◆ PROBLEM
Return exactly, please, the line that contains "Viewport: 1188px width, 651px height." and every line after it through the end of the material that follows, leaving pictures aside.

◆ INPUT RECORDS

○ ○ ○

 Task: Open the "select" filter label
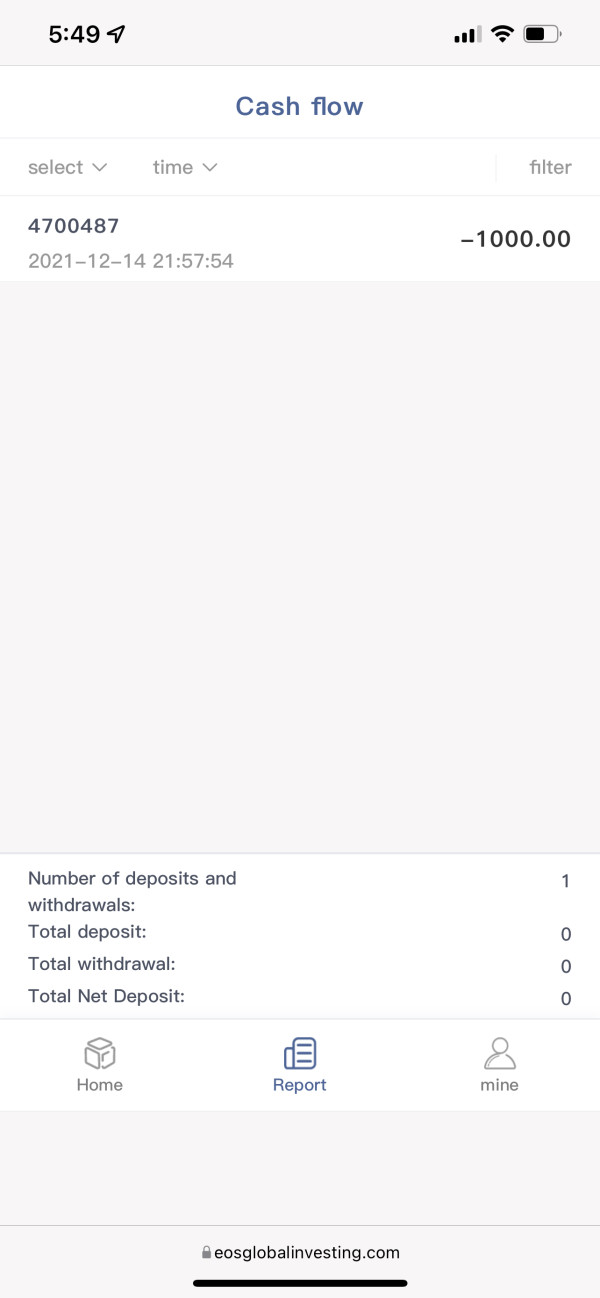pyautogui.click(x=55, y=167)
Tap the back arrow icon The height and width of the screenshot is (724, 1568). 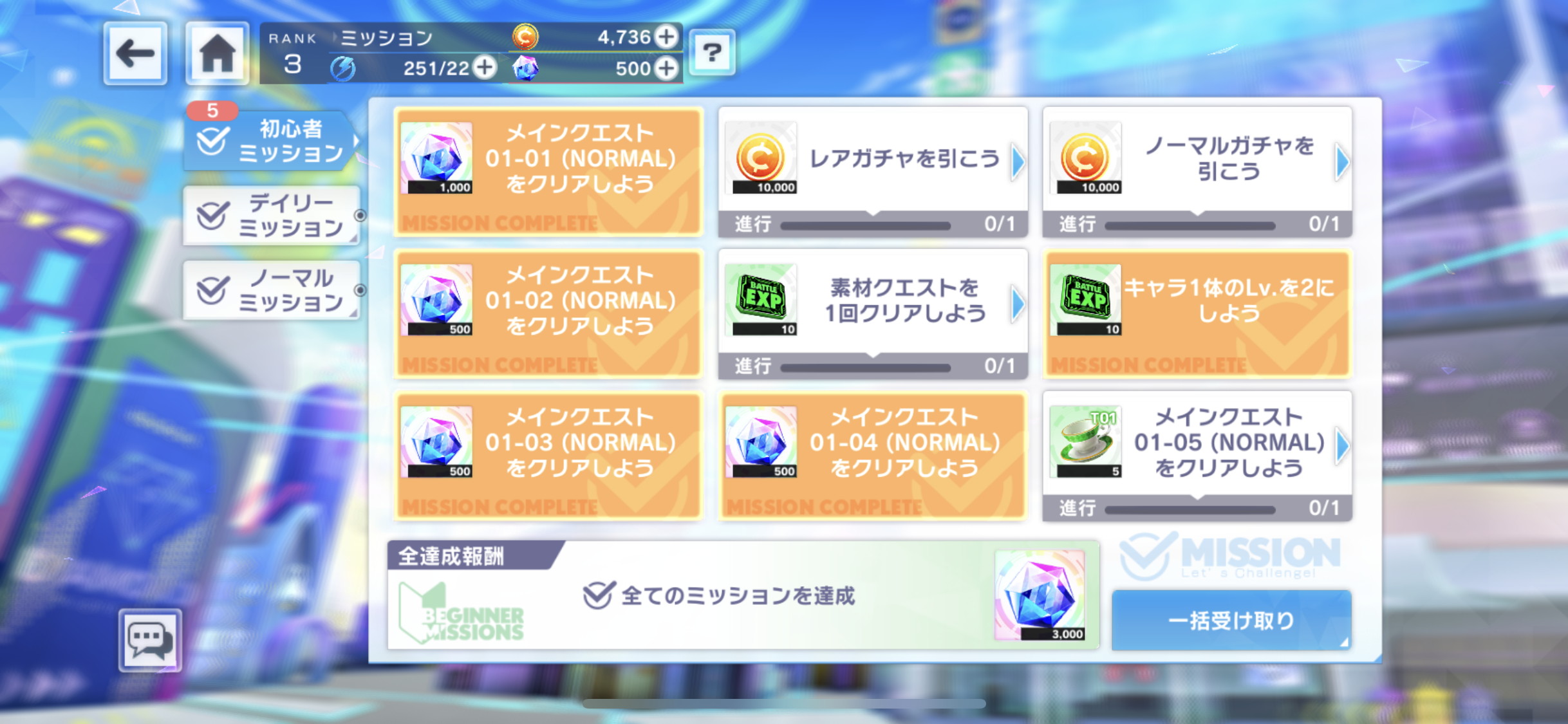tap(136, 53)
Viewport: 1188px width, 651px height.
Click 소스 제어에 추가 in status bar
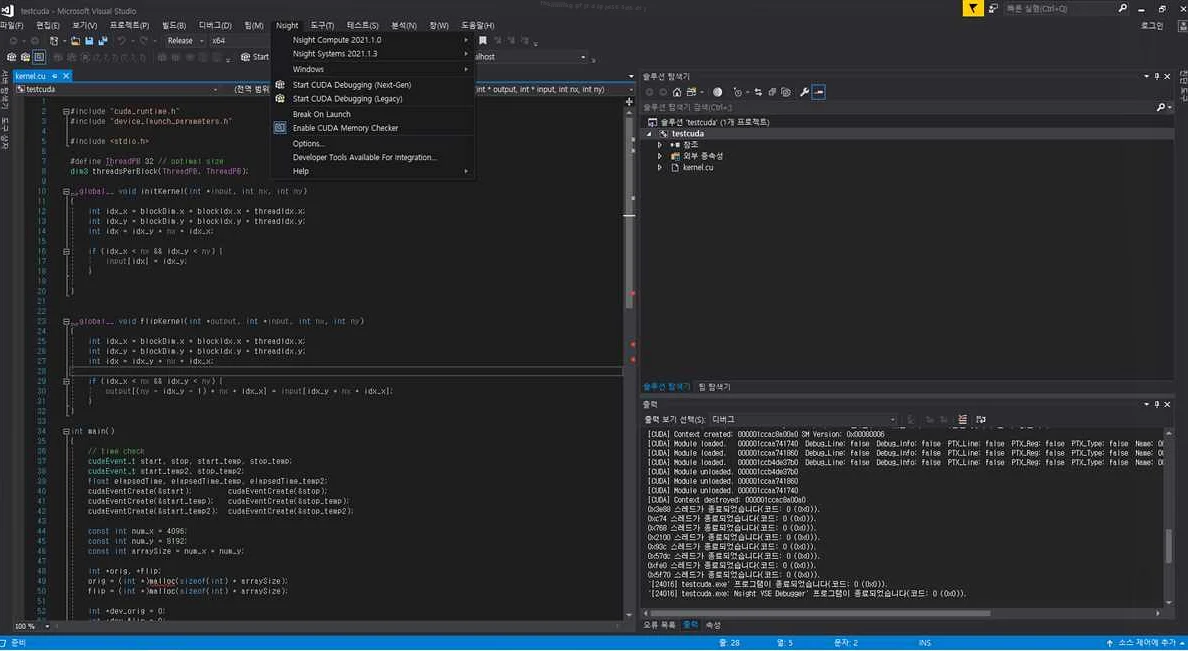click(1145, 643)
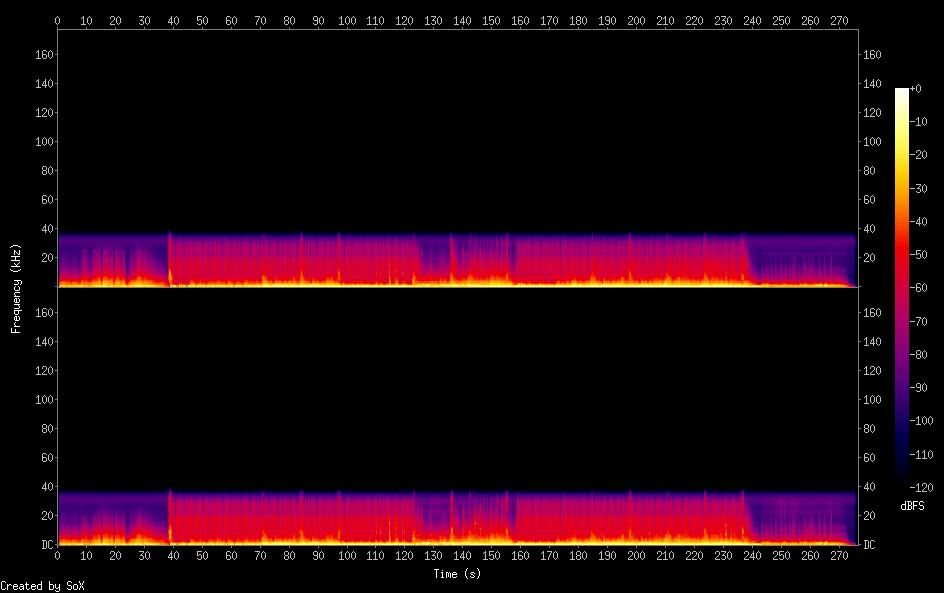Click the white top end of color bar

[902, 92]
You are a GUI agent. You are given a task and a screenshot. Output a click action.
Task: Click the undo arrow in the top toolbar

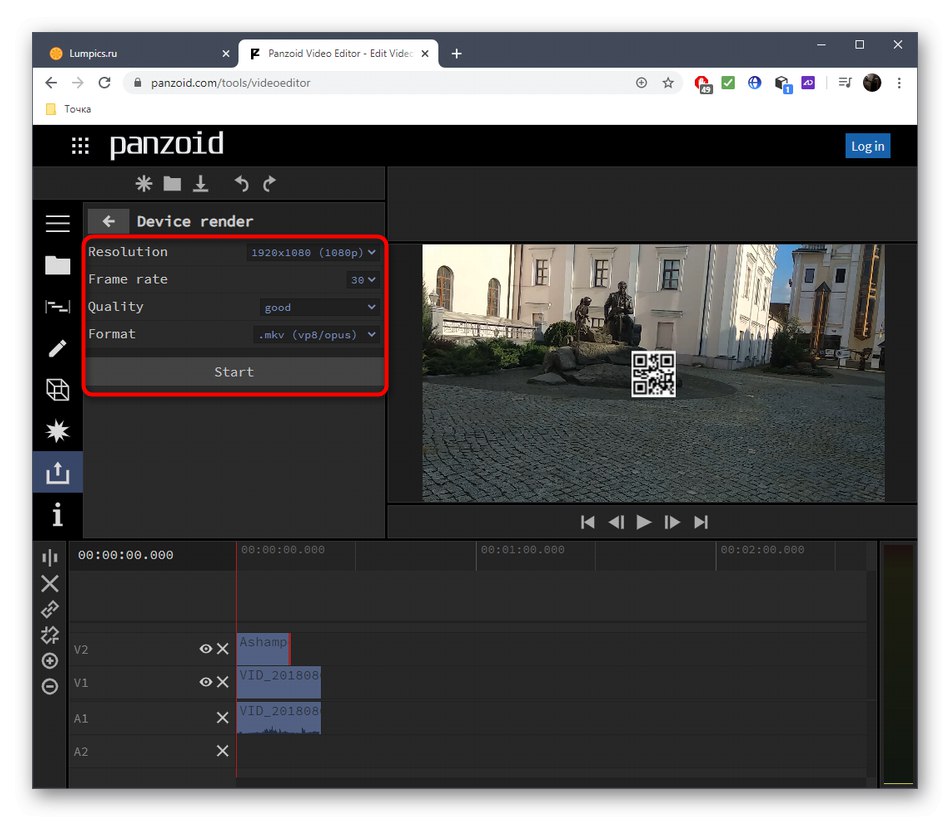(x=241, y=184)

○ ○ ○

◆ SOLVED EXERCISE
Viewport: 1188px width, 651px height.
Click 소스 제어에 추가 in status bar
click(1145, 643)
Click the white top end of color bar

[902, 92]
You are a GUI agent. You are given a task and a screenshot. Output a click action.
Task: Click the undo arrow in the top toolbar

(x=241, y=184)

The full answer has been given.